本件里道が上告人に個別的具体的な利益をもたらしていて、その用途廃止により上告人の生活に著しい支障が生ずるという特段の事情は認められず、上告人は本件用途廃止処分の取消しを求めるにつき原告適格を有しないとした原審の認定判断は、原判決挙示の証拠関係及びその説示に照らし、正当として是認することができ、原判決に所論の違法はない。本件訴えを却下したからといつて憲法三二条に違反するものでないことは、当裁判所大法廷判決(昭和三二年(オ)第一九五号同三五年一二月七日判決・民集一四巻一三号二九六四頁)の趣旨に徴して明らかである。本件訴えが適法であることを前提として本件用途廃止処分の違憲をいう上告人の主張は、失当であり、また、その余の違憲の主張はその実質において単なる法令違背の主張にすぎないところ、原判決に法令違背のないことは、右に述べたとおりである。論旨は、いずれも採用することができない。

よつて、行政事件訴訟法七条、民訴法四〇一条、九五条、八九条に従い、裁判官全員一致の意見で、主文のとおり判決する。

(裁判長裁判官坂上壽夫 裁判官伊藤正己 裁判官安岡滿彦 裁判官長島敦)

上告人の上告理由

一、「原告適格に欠ける」との判決理由について

1 上告人は本件が「法律上の利益を有する者」として行政事件訴訟法第九条に該当することを提起する。

公道は関係住民が常時通行出来ることをもつて公共の福祉を享受するものであり、ために国(県)が管理するものであり、従つて住民が通行出来ることが根幹である。判決に言う「反射的利益に過ぎない」とは即ち「住民に使わせてやる」の意味であり本末転倒であつて主権在民の宣言に反し住民の生活を冒涜、自由を奪うものである。かくの如き判決理由は明かに憲法第一一条及び第一二条に示めす基本的人権の享有並びに自由及び権利の保障の定めに違反する。よつて本件訴訟は原告適格と解するのが相当である。
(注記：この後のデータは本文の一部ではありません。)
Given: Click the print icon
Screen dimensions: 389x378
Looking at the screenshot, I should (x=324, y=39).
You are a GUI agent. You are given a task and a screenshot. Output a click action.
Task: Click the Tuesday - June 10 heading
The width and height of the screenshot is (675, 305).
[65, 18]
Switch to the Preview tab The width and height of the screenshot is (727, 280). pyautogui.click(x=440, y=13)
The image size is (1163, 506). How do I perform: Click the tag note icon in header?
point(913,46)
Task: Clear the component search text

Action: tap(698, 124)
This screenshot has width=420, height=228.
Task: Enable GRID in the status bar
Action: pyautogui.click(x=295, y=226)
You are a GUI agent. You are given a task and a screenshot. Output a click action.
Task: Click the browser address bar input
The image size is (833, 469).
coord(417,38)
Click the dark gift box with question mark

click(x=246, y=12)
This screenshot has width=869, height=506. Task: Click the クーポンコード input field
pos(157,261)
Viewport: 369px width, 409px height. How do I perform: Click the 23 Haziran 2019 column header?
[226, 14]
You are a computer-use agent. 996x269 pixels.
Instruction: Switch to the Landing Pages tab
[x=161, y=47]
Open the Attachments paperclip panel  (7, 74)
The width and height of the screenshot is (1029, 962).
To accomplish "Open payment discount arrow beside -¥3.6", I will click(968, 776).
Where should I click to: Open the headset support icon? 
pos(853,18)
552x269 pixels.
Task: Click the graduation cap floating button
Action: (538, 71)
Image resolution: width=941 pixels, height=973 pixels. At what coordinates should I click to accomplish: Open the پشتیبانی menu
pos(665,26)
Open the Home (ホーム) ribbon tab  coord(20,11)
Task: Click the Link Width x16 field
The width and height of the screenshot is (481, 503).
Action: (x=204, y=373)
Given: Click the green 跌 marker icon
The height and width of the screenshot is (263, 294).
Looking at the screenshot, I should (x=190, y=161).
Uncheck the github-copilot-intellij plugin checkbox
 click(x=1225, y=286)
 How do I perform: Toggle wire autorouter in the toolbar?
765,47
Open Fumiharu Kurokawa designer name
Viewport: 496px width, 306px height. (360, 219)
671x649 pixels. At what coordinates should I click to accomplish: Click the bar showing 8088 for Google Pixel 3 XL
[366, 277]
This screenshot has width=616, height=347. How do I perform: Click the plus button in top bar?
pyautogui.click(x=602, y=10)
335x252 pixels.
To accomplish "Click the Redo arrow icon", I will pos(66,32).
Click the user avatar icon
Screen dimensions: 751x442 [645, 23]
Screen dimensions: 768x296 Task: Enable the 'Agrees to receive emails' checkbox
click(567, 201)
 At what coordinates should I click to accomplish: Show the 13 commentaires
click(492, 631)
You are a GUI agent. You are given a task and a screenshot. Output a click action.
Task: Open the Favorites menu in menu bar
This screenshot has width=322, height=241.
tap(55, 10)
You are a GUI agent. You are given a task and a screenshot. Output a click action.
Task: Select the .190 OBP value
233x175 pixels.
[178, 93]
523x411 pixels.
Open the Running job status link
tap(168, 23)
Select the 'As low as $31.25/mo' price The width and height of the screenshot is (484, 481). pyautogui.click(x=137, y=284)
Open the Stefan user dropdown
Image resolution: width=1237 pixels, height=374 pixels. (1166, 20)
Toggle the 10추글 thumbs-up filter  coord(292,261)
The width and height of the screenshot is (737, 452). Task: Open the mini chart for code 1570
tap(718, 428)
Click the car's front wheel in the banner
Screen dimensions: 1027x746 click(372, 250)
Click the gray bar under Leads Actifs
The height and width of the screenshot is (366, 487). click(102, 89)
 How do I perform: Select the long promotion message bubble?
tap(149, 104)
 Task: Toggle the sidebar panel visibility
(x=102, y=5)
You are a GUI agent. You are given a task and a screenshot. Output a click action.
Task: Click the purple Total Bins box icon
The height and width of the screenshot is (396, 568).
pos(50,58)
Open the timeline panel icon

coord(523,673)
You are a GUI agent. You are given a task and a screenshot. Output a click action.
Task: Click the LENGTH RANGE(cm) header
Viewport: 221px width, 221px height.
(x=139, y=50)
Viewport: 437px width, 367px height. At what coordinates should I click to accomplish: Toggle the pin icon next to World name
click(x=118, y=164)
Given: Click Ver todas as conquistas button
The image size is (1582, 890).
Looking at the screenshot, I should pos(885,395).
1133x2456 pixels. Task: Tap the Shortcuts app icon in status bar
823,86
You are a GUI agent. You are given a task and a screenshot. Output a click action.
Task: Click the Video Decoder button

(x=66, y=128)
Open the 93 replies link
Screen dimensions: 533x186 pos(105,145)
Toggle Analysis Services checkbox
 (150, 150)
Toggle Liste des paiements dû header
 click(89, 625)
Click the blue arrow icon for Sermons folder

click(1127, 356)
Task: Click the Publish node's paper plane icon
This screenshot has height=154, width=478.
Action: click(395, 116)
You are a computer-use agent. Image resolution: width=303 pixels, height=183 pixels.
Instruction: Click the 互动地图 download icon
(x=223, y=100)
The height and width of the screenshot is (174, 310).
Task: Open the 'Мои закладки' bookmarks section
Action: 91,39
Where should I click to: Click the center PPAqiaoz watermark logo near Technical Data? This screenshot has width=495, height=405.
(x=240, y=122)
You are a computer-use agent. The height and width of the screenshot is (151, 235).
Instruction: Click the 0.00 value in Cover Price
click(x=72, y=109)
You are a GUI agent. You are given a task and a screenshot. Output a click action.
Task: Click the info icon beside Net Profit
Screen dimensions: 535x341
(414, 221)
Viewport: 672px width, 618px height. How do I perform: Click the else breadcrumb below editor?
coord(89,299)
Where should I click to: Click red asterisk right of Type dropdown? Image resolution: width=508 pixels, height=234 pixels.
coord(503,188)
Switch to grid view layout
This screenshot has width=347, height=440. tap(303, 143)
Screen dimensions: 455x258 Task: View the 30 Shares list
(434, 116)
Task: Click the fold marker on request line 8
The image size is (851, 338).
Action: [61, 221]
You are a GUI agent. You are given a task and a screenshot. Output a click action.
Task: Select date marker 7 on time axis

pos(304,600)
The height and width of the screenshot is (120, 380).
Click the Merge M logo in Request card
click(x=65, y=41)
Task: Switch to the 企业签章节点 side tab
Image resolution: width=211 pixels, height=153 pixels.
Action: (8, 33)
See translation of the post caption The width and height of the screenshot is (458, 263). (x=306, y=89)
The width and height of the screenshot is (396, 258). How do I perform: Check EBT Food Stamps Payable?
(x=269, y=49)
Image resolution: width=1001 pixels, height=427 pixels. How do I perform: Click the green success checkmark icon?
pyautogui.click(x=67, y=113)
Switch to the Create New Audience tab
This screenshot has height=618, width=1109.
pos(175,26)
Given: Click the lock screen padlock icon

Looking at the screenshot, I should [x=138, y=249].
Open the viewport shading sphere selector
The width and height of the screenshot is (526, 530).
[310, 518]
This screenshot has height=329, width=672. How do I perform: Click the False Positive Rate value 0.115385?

2 更に行政事件訴訟法第三六条も又前項の主旨に沿うものであり原告適格に当る。

二、用途廃止処分の違法性

1 道路法による道路のみが道路であるかの言辞を弄しているが認定外道路と言えども公共財産である限り「自由な通行」においては平等である。

しかるに判決理由を見るに「元来形態はどうであつたか」「何故現在利用されていないか」等のよつて来たる原因につき基本的な事項が全く引出されていない。故に訴外人が管理の甘さを衝いて不法占拠し作為的な謀略による妨害、変形を行つた事はむしろ当然の帰結と言わざるを得ず管理者不在による不法占拠の重大性が全く認識されていない。そのために違法の上に違法を重ねる結果となり善良なる関係住民の基本的人権と自由及び権利の保障が蹂りんされたことは憲法第一一条及び第一二条に違反するものである。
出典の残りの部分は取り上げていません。